Y esta palabra prodigiosa obedece sobre todo a dos impulsos y  responde a dos amores: España y la libertad, España como tema literario y como tragedia viva; España dolor, remordimientos, ilusión, esperanza, ideal. España entera, desde Covadonga y San Juan de la Peña, a través de los campos de Villalar, hasta Gerona y Cádiz. Todo el espíritu español: la Canción de Gesta, el Romancero, los místicos, los maestros de la novela y del teatro, los grandes pensadores políticos. Toda la Historia de España: la formación de la nacionalidad en la gran crujía de Occidente, laberinto de rutas y crisol de civilizaciones; la Reconquista, el espíritu municipal, las Cortes, el descubrimiento de América, la supremacía y la universalidad de la idea española, el repliegue al glorioso solar después de la dilatada expansión, la Independencia, las luchas por la libertad, los héroes y los mártires de la revolución española. Toda el alma de España: el carácter, rebelde a la servidumbre; la religión, intolerante, fanática; la justicia, seca y ardiente; el arte, realista, descarnado, humano hasta la inhumanidad; la poesía, refractaria al dulce lirismo, que se refugia en las lenguas, catalana y gallega, vibrante en la trompa épica; la música, lánguida y monótona, o bélica y estridente. Todos los pueblos de España: los vascos y los andaluces, los almogávares de Oriente y los tercios de Flandes, los aragoneses y los catalanes de Italia y los castellanos de América. Todas las civilizaciones de España: la catedral, la mezquita y la sinagoga; las agujas aéreas de León y de Burgos y los arabescos de Granada y Sevilla; los doctores de Salamanca y de Alcalá y los rabíes de Córdoba y de Toledo. Todas las razas de España, las dominadoras y las vencidas y proscritas. Los moros y los judíos, arrojados de la patria, tienen un reflejo en la pompa asiática y en la cadencia africana del gran orador. Los zocos de Marruecos se hubieran estremecido al conjuro de su palabra mágica lo mismo que las muchedumbres peninsulares. Así España le dio, generosa, lo que él le había pedido al declinar su vida: "Un sepulcro honrado y bendecido, donde le pusieran de modo que pudiera besar, con sus labios, yertos y fríos, la tierra nacional".

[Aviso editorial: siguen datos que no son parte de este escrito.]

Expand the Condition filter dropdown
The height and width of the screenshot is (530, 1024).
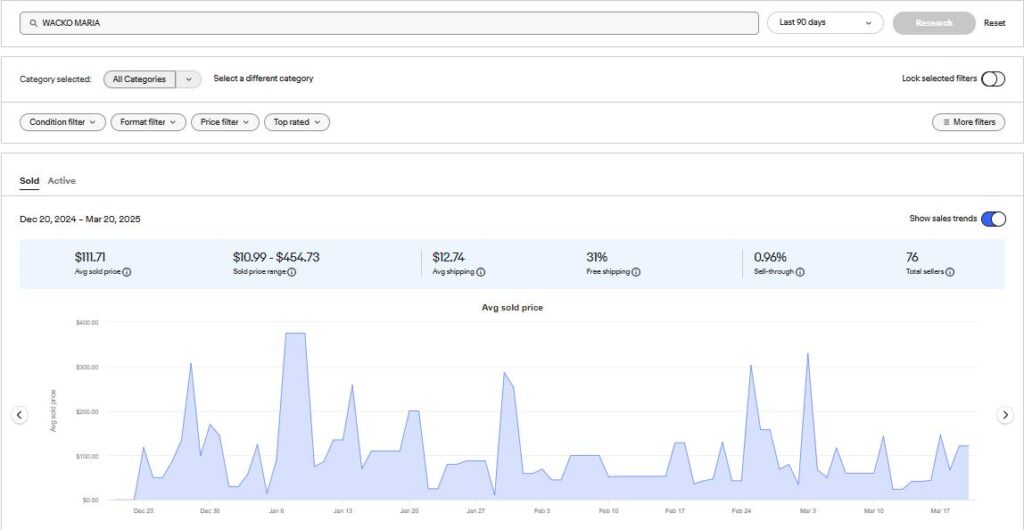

España y la libertad. Todas las libertades: la libertad religiosa y la libertad política; la libertad civil y la libertad económica. La libertad para todos: para los obreros y para los burgueses; para los creyentes y para los ateos; para los tradicionalistas y para los revolucionarios. Para todos la libertad y la ley. Castelar es el optimismo liberal, la fe en la humanidad y en la civilización. Fue un vidente de la catástrofe de 1914 y un profeta de la unidad democrática del mundo, frustrada en la Sociedad de Naciones y en marcha, en medio de los horrores de la guerra, hacia una organización superior. No podía dudar de la libertad de los pueblos quien presenció la redención de los siervos y la emancipación de los esclavos. Y no podía dudar de la patria quien la sentía vinculada a su estirpe en la inmortalidad y en la gloria.